М: я как раз хотел сказать, я говорю про 10%, имеется в виду.
Р: это живых.
М: мы создали службу коммуникации с ТСЖ, и грубо говоря, в большинстве случаев, даже если ТСЖ и есть, оно мертвое, т.е. реально все равно все решения делаются на уровне ДЭЗа.
Р: да.
М: т.е. старой доброй олдскульной районной управляющей компании.
Р: так.
М: и именно домов, где возникло некое внутреннее самоуправление, это на уровне 10%, причем я сейчас говорю о центре Москвы.
Р: да. Кстати, между прочим, это большая проблема, чем на окраинах.
М: ну как, давай разделять. Если мы говорим, допустим, про новосозданные, новопостроенные дома, где люди купили квартиры, это одна ситуация. А если мы говорим про старые дома, которые еще, условно говоря, брежневской эпохи, то это другая ситуация.
Р: это другая ситуация, и там, и там есть свои в камере бугры.
М: и вот вопрос у меня такой. ТСЖ реально действующие – это довольно редкое явление, я может быть, шире скажу, ТСЖ плюс ЖСК, потому что ЖСК – это еще исторически такое советское наследие, дома, которые построили сообща, коллективно, это немножко отдельная история.

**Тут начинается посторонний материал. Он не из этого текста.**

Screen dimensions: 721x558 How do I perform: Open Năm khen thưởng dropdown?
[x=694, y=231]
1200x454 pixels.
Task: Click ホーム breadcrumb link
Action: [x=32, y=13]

Так вот, ТСЖ плюс ЖСК совместно – это до 10% домов, и в большинстве случаев по моим наблюдениям, по моим впечатлениям, там все держится потому, что есть какой-то человек, которому не пофигу.
Р: это правда.
М: и именно ситуация, когда есть совет людей, который что-то хочет решать, обсуждать, собирается на регулярной основе – это какая-то уникальная редкость, те случаи, которые известны, это в основном еще советская ситуация, когда люди совместно строили дом еще в советское время. Там помнишь, были молодежные строительные кооперативы?
Р: да, да, да.
М: а в большинстве случаев просто есть какой-то местный бугор, который взял на себя ответственность, и ее тащит. Как может, и люди ему слепо делегируют свое право.
Р: уже потихонечку, не настолько слепо, и после этого эти все как раз бугры начали сильно возмущаться, а какого это хрена все, кто раньше ничего не разбирался, теперь тут полезли нас контролировать, ну да, ты прав.
(00:48:11) М: собственно, это мое впечатление со стороны провайдерской, мы когда взаимодействуем с домом, с кем тут договариваться о том, чтобы поставить ящик, чтобы наших монтажников пускали, чтобы рекламу повесить. Вот это наши вопросы, с которыми я работаю. А у тебя более глубокий должен быть опыт, потому что если какие-то люди к тебе обратились за какой-то системой, что-то такое, то там возникает какая-то коммуникация, расскажи свое впечатление.
Р: во-первых, это конкретно опыт Москвы. В Москве ТСЖ и ЖСК – это менее 10% рынка.
М: где-то так.
Р: все остальное по закону должно было управляться управляющими организациями посредством формирования советов домов. И вот эту инфраструктуру мы где-то году в 2015 начали полностью переворачивать, и выяснилось, что среди этих самых советов домов, не мертвых душ процентов 20.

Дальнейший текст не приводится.